Dr. Maeer
10-6-2014
Colonial Americas
The Jamestown Project
The book, “The Jamestown Project,” Kupperman encloses the four hundredth year anniversary of Jamestown. To revisit the view of England to the New World, one hundred years behind they’re enemy’s the Spain. This paper will analyze Kupperman’s article with arguments, viewpoints, and examples to express the reason on how Jamestown survived through trial and error to stay a colony today.
This book will surprise readers looking to delve immediately into the adventures of Captain John Smith and the other English settlers as they struggle to establish a viable colony and interact with the local Native Americans such as Powhatan and his famous daughter, Pocahontas. Such familiar stories are included, and Kupperman brings them to life in strong and thoughtful prose as she interprets the latest research on the topic, but they are to be found nearly two thirds of the way through the text. The seventh chapter, "Jamestown's Uncertain Beginnings" and only the final three chapters are devoted exclusively to the description and analysis of the winding fortunes of the colony once it is actually planted in the New World. This structure, of course, is not accidental. Kupperman uses it to underscore her broader arguments about the need to reframe the story of early Virginia to better understand how it relates to the foundations of the English empire and the development of colonial America.
In May 1607 a party of just over a hundred men and boys landed on the James River in Virginia and constructed a colony in the name of the English king called Jamestown. It was the first named colony in The New world for the English.
The Jamestown Project is built around two fundamental arguments. The first is that the activity of the Virginia Company and the establishment of Jamestown cannot be fully understood apart from the context of a much broader series of English efforts, however belated compared to other European powers, to enter the world stage and expand its influence. The second is to show, despite continuing reluctance to admit the Chesapeake as a foundational model, that "through a decade's trial and error, Jamestown's ordinary settlers and their backers in England figured out what it would take to make an English colony work." (2) Although the first of the arguments is more fully explored and defended than the second, Kupperman has merged them together well to provide a successful framework for her synthesis of recent research.
Five of the first six chapters of the book are devoted to exploring the primary argument that places the colonization of Jamestown within the broader context of English exploration. Kupperman begins her narrative in the Elizabethan era, exploring the potent mixture of religious, economic, and political incentives that led English merchants, explorers, clerics and courtiers to imagine the possibilities of cutting into the monopolies and empires of the Catholic powers of continental Europe and the Muslims traders to the East.
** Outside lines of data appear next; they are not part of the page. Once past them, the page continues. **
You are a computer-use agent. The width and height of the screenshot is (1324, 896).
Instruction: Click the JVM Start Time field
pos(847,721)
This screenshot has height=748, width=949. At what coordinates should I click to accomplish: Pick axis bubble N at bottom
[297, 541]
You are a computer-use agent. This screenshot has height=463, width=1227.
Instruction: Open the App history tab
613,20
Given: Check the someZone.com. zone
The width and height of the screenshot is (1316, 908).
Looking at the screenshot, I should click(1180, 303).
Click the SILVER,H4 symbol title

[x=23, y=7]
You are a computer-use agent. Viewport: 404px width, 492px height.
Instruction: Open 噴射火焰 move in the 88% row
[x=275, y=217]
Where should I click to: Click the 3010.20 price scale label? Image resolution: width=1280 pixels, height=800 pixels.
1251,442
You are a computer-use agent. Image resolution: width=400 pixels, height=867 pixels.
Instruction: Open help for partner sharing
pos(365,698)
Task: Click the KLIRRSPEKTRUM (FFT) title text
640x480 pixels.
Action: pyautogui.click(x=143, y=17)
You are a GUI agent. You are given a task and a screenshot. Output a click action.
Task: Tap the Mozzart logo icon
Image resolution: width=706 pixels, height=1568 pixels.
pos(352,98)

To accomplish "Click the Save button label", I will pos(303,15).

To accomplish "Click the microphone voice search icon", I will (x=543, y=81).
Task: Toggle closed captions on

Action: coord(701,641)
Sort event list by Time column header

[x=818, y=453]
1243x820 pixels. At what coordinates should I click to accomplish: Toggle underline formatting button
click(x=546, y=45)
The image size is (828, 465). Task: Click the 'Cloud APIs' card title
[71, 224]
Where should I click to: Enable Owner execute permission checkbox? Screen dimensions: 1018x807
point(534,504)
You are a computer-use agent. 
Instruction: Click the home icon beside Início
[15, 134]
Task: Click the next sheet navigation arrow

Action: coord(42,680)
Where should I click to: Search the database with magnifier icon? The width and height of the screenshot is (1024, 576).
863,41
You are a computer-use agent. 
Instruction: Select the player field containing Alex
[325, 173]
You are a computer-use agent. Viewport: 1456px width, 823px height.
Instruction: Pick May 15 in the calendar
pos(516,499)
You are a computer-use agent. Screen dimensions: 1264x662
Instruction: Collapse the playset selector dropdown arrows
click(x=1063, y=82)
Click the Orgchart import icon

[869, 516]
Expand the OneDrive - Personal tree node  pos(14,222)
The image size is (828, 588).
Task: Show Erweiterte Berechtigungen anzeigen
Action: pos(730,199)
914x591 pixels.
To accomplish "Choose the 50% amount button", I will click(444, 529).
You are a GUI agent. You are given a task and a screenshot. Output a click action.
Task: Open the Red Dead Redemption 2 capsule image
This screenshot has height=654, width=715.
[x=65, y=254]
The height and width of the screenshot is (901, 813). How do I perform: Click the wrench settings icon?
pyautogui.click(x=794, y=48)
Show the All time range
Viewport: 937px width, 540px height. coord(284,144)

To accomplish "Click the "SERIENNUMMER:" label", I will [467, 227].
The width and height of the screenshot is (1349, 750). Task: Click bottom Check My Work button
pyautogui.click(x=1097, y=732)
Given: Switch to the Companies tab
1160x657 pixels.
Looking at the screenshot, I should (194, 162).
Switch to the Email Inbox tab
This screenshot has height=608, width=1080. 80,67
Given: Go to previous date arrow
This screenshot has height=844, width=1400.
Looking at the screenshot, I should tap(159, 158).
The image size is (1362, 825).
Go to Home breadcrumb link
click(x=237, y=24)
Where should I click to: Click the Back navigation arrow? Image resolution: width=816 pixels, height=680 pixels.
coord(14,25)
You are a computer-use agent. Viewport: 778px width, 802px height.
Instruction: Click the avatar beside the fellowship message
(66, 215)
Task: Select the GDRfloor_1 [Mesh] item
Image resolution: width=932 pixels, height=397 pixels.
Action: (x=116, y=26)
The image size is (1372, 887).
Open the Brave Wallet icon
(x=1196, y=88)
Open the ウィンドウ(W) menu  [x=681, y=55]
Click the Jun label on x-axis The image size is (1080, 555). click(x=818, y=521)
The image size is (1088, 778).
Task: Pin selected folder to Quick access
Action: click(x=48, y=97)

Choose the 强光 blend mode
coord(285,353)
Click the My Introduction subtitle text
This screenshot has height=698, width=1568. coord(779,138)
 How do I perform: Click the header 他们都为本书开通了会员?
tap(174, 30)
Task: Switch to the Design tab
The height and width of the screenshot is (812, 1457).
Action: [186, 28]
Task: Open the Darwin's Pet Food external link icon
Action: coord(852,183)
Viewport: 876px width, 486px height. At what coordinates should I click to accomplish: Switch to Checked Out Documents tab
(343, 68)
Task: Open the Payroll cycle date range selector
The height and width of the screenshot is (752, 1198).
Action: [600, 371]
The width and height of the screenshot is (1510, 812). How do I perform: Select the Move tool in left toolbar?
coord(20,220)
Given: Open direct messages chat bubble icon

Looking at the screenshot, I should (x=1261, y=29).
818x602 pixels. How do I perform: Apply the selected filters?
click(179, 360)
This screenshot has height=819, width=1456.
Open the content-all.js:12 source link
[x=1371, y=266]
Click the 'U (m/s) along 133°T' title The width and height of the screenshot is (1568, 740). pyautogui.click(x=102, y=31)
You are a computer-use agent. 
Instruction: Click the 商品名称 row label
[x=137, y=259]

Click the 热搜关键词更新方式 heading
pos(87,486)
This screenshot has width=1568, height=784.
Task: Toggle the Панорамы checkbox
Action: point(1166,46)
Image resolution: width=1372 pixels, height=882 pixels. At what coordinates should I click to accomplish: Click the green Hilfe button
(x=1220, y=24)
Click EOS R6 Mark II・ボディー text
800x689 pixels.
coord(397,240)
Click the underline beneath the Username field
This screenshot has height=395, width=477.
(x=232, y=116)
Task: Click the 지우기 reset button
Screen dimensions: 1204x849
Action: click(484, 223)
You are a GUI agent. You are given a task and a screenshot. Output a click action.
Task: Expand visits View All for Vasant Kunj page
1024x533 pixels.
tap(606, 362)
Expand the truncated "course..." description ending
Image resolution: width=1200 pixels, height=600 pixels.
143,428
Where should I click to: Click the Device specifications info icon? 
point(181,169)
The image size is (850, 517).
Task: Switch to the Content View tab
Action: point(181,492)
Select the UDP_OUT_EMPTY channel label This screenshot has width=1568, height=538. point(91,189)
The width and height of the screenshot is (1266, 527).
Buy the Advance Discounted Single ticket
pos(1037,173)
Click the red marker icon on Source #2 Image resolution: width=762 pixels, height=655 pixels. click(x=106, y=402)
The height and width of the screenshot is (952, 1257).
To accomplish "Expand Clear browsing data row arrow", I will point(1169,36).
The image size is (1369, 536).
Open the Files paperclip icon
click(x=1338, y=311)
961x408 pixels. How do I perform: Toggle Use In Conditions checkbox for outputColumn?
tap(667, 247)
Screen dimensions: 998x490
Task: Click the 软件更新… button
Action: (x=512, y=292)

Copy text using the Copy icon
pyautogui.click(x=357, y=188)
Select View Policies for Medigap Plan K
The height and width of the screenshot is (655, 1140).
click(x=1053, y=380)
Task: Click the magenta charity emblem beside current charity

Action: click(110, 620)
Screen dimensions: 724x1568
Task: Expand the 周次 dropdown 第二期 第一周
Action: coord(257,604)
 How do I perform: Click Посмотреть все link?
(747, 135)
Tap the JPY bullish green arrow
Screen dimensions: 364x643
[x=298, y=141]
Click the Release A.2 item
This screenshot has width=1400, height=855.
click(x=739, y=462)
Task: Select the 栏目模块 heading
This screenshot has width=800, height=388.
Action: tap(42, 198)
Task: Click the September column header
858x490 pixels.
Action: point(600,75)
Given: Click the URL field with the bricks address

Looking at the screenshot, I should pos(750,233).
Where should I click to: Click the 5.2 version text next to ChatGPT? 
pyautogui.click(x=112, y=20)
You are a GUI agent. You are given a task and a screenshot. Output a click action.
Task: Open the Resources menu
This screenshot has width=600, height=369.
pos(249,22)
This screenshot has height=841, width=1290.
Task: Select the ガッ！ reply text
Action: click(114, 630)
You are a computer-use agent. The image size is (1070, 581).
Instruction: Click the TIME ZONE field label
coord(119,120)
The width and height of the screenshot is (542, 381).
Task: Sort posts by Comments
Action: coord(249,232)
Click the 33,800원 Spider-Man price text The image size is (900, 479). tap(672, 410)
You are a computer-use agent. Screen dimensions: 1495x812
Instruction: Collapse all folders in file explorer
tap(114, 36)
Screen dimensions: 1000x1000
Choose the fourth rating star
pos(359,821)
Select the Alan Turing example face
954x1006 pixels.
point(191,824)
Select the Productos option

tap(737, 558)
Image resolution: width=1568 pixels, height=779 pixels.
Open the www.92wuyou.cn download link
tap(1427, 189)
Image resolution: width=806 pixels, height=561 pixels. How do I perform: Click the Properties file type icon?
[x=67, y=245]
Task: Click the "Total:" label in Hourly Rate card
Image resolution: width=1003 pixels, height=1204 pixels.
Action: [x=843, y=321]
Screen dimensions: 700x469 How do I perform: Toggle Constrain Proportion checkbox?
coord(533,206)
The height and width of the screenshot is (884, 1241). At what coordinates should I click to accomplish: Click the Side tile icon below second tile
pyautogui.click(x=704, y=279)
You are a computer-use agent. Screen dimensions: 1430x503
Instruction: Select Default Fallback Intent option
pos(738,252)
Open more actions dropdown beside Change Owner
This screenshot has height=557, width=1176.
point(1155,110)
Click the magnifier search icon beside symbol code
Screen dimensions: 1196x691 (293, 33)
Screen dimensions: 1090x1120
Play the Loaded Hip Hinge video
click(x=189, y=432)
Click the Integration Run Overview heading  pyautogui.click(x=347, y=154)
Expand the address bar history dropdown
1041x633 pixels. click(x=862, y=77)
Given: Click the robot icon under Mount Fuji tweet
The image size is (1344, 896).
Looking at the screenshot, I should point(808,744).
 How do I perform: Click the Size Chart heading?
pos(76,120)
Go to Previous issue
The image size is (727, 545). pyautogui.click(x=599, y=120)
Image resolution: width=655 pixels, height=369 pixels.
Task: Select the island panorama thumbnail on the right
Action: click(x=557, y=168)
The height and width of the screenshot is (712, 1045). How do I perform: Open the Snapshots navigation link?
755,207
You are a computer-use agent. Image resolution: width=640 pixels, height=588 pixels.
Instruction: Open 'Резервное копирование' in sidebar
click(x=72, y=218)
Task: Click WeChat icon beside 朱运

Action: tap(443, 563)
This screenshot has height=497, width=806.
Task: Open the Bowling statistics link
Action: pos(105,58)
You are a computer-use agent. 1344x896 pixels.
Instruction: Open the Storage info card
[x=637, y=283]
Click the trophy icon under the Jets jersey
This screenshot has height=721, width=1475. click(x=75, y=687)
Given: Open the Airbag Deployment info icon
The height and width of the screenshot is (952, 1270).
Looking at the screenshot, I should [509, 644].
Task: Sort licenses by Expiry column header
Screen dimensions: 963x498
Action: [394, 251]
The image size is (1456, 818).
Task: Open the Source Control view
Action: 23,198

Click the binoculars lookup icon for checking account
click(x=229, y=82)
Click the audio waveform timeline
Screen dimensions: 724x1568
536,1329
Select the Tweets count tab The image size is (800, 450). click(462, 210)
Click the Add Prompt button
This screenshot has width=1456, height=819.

These efforts led to projects in North America such as the ill-fated Roanoke colony, but also to others around the world as the English sought to cut into African and Asian trades, and aided efforts to fight back the Turks in Eastern Europe and the Middle East. All of this activity on the global stage fed into a generalized "English Hunger for the New" (Ch. 4) as all classes of men and women became fascinated with the possibilities of empire. Such interest could be seen in the voracity with which the public consumed the cultural expressions of global expansion in travel and captivity narratives, stage plays, poetry, clothing styles, and a growing demand for exotic foods, herbs and spices. Little by little, the English developed a stockpile of overseas experience that helped them understand the world better and what was needed to sustain long-term efforts in colonization.